Ersan Kınık/İstanbul
Şırnak’ta süren ağaç katliamı, 8 kurum tarafından İstanbul Kadıköy’de protesto edildi. Burada yapılan açıklamada, “Savaşın kaybedeninin çok olduğunu bu doğa katliamıyla bir kez daha görmüş olduk. Bunun için geleceğimize, toprağa, suya, ormanlara sahip çıkmanın insanlık mücadelesinin parçası olduğunu düşünüyoruz. Birlikte mücadele ederek değiştireceğiz” denildi.
Şırnak Barosu Çevre ve Kent Komisyonu tarafından yapılan incelemeler sonucu, bölgede korucuların desteği ve "askeri operasyonlar" gerekçesiyle iki yıla yakın bir süredir ağaçların kesildiği ortaya çıkmış; kesilen ağaçlar tır ve kamyonlarla farklı kentlere taşındığı kaydedilmişti.

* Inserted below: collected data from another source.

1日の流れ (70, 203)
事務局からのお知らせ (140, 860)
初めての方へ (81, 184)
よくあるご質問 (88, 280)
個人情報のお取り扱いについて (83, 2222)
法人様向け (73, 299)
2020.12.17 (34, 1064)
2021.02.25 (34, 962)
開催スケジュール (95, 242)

Rapor haline getirilen incelemelerde, resmi olarak ağaçsızlandırma oranının 7 ayda yüzde 7 olduğu belirtilmiş ancak bu yıkımın çok daha büyüğünün yaşandığının düşünüldüğü eklenmişti.

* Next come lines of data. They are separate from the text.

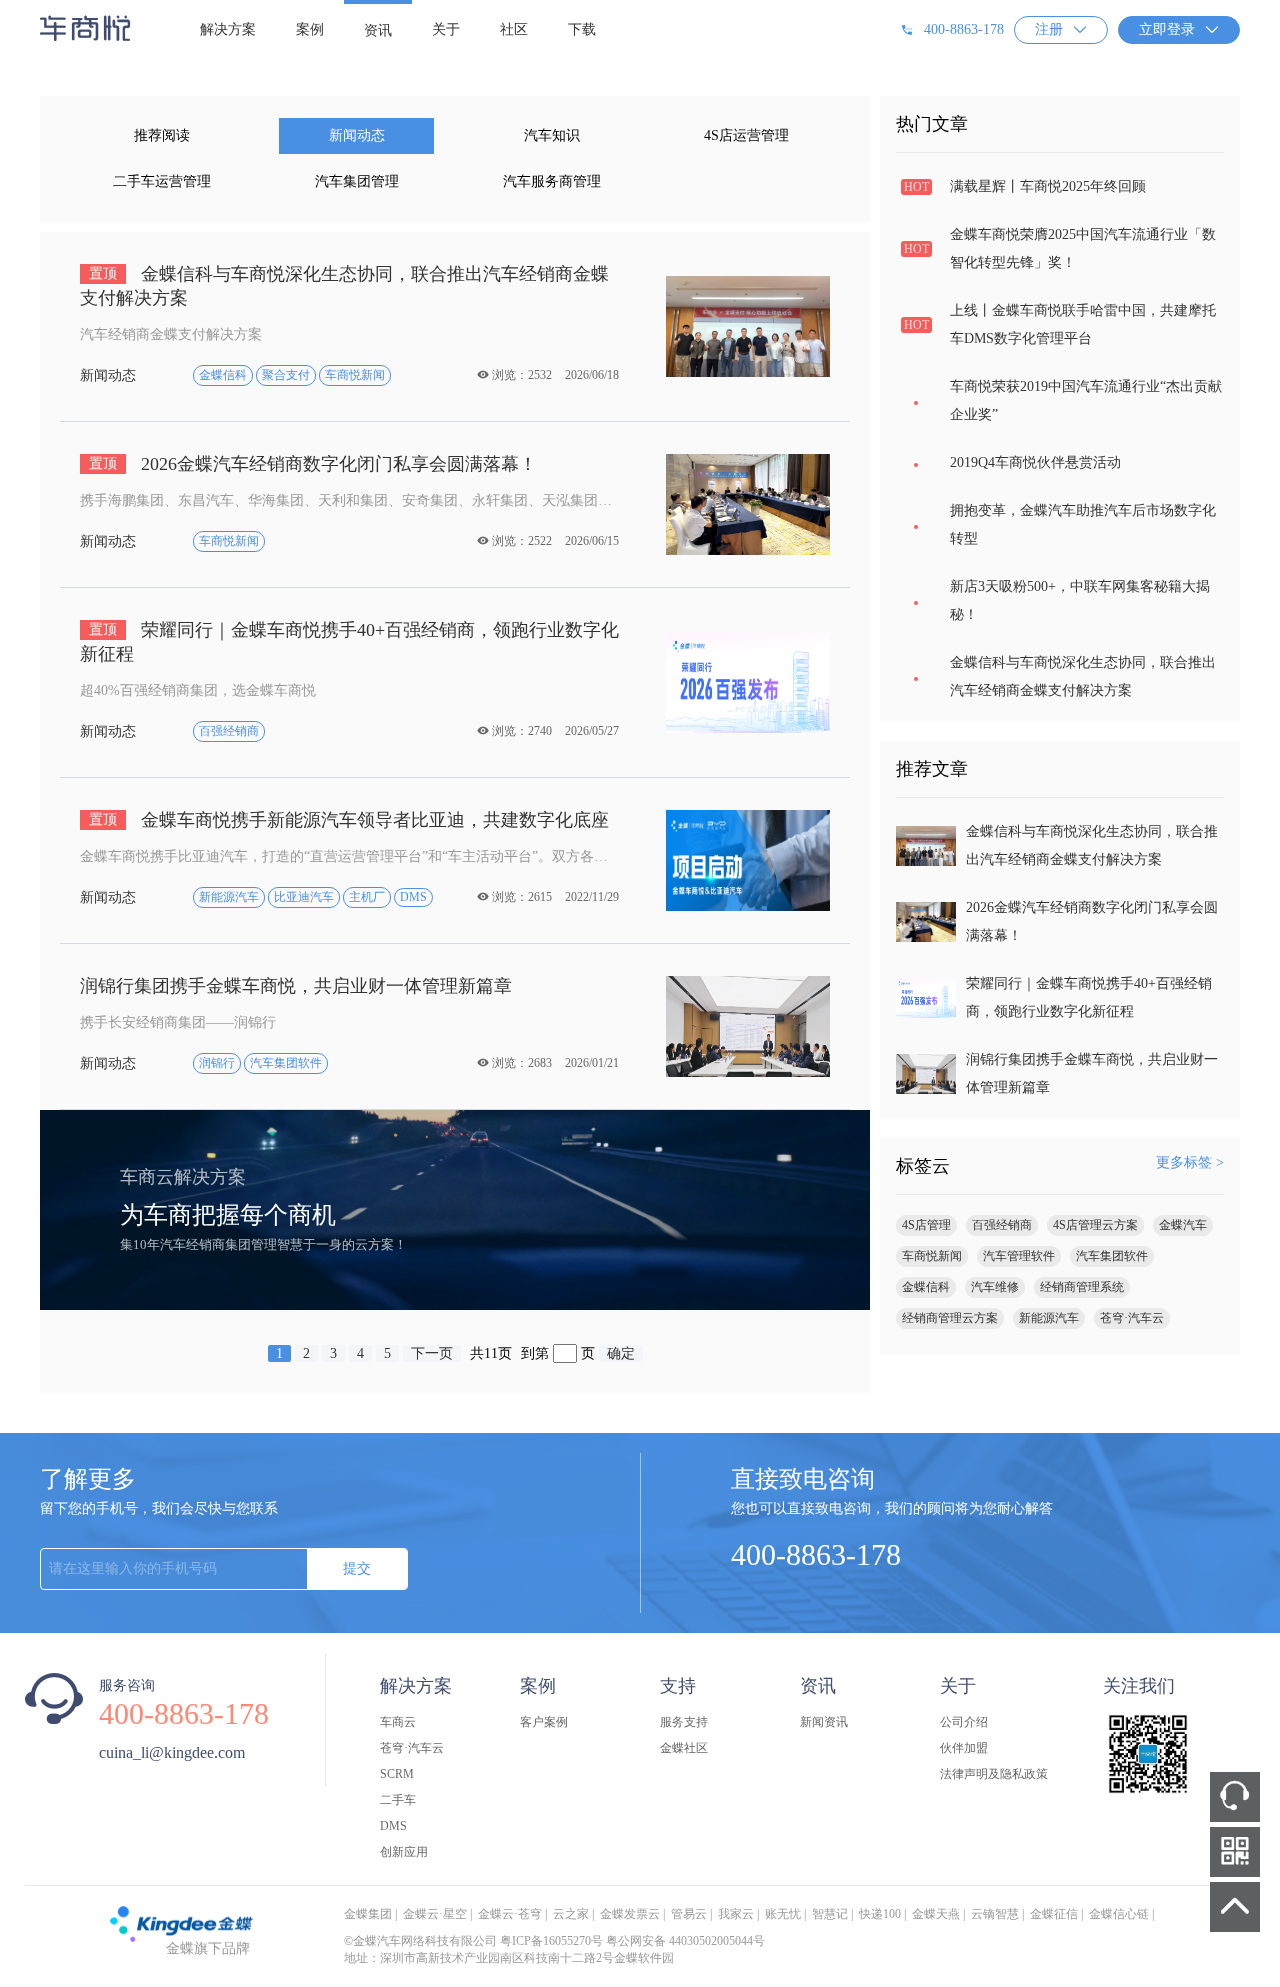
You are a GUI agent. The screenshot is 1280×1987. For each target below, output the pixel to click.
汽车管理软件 (1019, 1256)
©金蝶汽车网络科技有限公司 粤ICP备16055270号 (473, 1941)
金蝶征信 (1054, 1914)
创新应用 (404, 1852)
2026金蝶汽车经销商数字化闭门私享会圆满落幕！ (313, 464)
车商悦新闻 (932, 1256)
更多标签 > (1190, 1162)
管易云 (689, 1914)
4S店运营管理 (746, 135)
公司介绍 (964, 1722)
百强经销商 (1002, 1225)
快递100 (880, 1914)
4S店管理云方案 (1095, 1225)
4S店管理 (926, 1225)
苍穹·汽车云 (1132, 1318)
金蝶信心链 (1119, 1914)
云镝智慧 (995, 1914)
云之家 (571, 1914)
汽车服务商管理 (552, 181)
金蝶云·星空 (435, 1914)
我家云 (736, 1914)
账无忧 (783, 1914)
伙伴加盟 (964, 1748)
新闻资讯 (824, 1722)
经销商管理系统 (1082, 1287)
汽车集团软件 (1112, 1256)
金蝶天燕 (936, 1914)
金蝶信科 (926, 1287)
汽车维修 (995, 1287)
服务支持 (684, 1722)
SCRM (397, 1774)
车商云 (398, 1722)
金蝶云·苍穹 (510, 1914)
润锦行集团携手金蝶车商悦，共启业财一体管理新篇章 (296, 986)
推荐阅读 (162, 135)
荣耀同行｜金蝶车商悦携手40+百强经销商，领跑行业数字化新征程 (349, 642)
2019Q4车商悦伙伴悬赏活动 (1035, 462)
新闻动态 (357, 135)
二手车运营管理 (162, 181)
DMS (393, 1826)
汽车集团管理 (357, 181)
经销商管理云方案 (950, 1318)
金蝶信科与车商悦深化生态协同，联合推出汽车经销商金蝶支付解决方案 (344, 286)
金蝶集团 (368, 1914)
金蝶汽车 (1183, 1225)
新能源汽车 (1049, 1318)
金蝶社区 (684, 1748)
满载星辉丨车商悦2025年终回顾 (1048, 186)
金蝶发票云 (630, 1914)
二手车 (398, 1800)
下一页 (432, 1353)
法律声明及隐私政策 (994, 1774)
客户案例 (544, 1722)
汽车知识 (552, 135)
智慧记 (830, 1914)
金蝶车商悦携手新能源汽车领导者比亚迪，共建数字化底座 (349, 820)
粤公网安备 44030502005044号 (685, 1941)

DOĞA KATLİAMI PROTESTO EDİLDİ
Bu doğa katliamı bugün İstanbul’un Kadıköy ilçesinde Emekçi Hareket Partisi (EHP), Emek Partisi (EMEP), Halkevleri, Halkların Demokratik Kongresi (HDK), Halkların Demokratik Partisi Ekoloji Komisyonu (HDP), Sosyalist Meclisler Federasyonu (SMF), Türkiye İşçi Partisi Kent ve Ekoloji Çalışmaları (TİP Ekoloji), Toplumsal Özgürlük Partisi (TÖP) tarafından protesto edildi.
Eminönü İskelesi önündeki eylemde ortak açıklama yapıldı. Açıklamayı, Seçil Sinanoğlu okudu.
‘ŞIRNAK BAROSU’NUN YAPTIĞI BAŞVURULAR REDDEDİLDİ’
Açıklamada şunlar kaydedildi:
Türkiye’nin her bölgesinde çok yaygın olarak devam eden ekolojik talan Şırnak başta olmak üzere Kürdistan'ın birçok ilinde daha katmerli bir şekilde sürüyor. Geçtiğimiz günlerde Şırnak Barosu'nun yapmış olduğu bir çalışma ile ortaya çıkan ağaç kesimleri, talanın kabul edilemez boyutlarda olduğunu gösteriyor. Şırnak’ın Besta, Cudi ve Gabar bölgelerinde iki yılı aşkın süredir “güvenlik” gerekçesiyle askerlerin gözetiminde korucular tarafından ağaç kesimleri devam ediyor. Şırnak Barosu’nun yaptığı açıklamaya göre 2021 yılında yalnızca şubat ayından eylül ayına kadarki 7 aylık bir sürede Şırnak’ın tüm ormanlarının yüzde 7’si yok edildi.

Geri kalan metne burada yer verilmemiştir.